Não obstante, o surgimento do Estado Islâmico e a extensão de seu califato a um território do tamanho da Grã-Bretanha, desfazendo as fronteiras entre a Síria e o Iraque, mudaram as prioridades regionais de Obama, que colocou todo o peso de sua política externa em fechar as negociações nucleares com o Irã.

Para os Estados Unidos, a derrubada de Assad passou para segundo plano com respeito ao combate contra o EI e a tratar de restabelecer alguma semelhança de estabilidade no Iraque, para o qual necessita da colaboração de Teerã.

Com este giro a Turquia busca reposicionar-se frente ao acordo dos Estados Unidos com o Irã para não perder influencia regional e, sobretudo, evitar que a guerra civil síria fortaleça seus inimigos, seja o próprio regime de Bashar el Assad, aliado do Irã, ou as Unidades de Proteção Popular, as milicias curdas ligadas ao PKK que combateram duramente e expulsaram o Estado Islâmico da cidade de Kobane.
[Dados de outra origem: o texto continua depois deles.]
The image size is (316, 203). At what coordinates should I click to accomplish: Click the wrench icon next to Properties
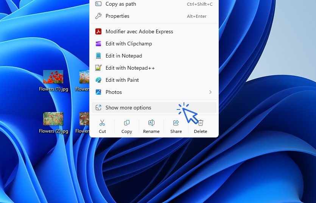click(98, 16)
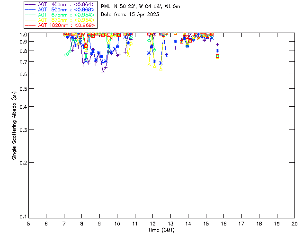Click the lowest yellow triangle marker near 12.5
The width and height of the screenshot is (303, 242).
point(161,69)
Erdogan pode mostrar como um triunfo de sua política o acordo com os Estados Unidos (e a OTAN) para estabelecer uma zona tampão em sua fronteira com a Síria, uma faixa de 90 quilômetros de largura que chega até os subúrbios de Aleppo e inclui o coração de Rojava – a zona curda da Síria. Esta zona “livre de militantes do EI” estaria sob controle do Exército Livre Sírio, ou seja, permitiria matar dois coelhos com uma cajadada só: limitar o avanço curdo e tirar do regime de Assad um território que de todo modo já não controla.

Mas nem tudo isso é tão simples. Estamos assistindo à reestréia da política de “equilíbrio” entre as potencias regionais que adotou Obama para aliviar a decadência norteamericana, depois da quimera neoconservadora de buscar redesenhar o mapa do Oriente Médio.
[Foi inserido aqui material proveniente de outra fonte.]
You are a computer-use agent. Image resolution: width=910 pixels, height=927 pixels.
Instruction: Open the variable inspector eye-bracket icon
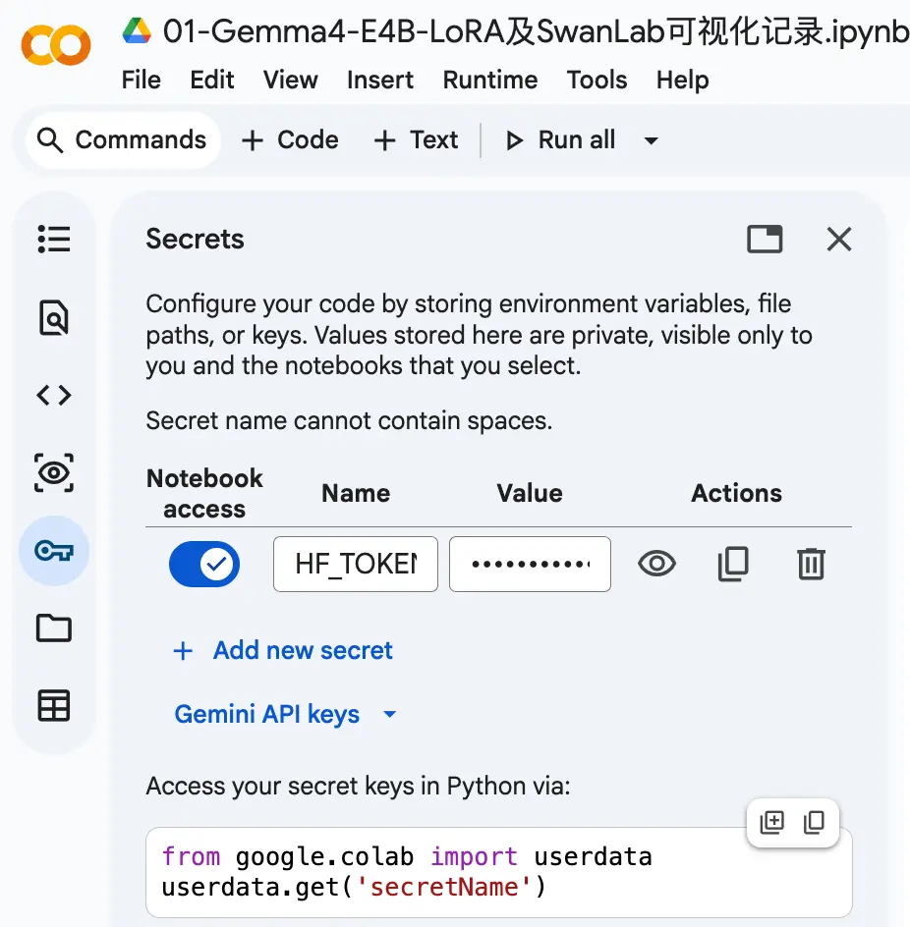pos(54,473)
Os Estados Unidos está evitando tomar partido abertamente tanto pela queda do regime sírio como contra as milicias curdas – às quais deu apoio aéreo em seu combate contra o EI nas etapas finais da conquista de Kobane. É lógico. O acordo com o Irã inclui encontrar uma saída política para a Síria que contemple o regime de Assad, aliado de Teerã e da Rússia. Por outra parte, ainda que pertençam a frações políticas distintas e o governo norteamericano ainda mantenha o PKK na lista de organizações terroristas, os curdos no Iraque são um ponto importante para a política imperialista.

A entrada da Turquia na Síria abre uma nova etapa na guerra civil e deixa colocada a possibilidade de que os Estados Unidos termine envolvendo-se mais além do que o previsto. Também indica que as direções de movimentos com causas justas e progressistas, como o movimento nacional curdo, levam ao desastre quando atuam como peões no jogo das grandes potências.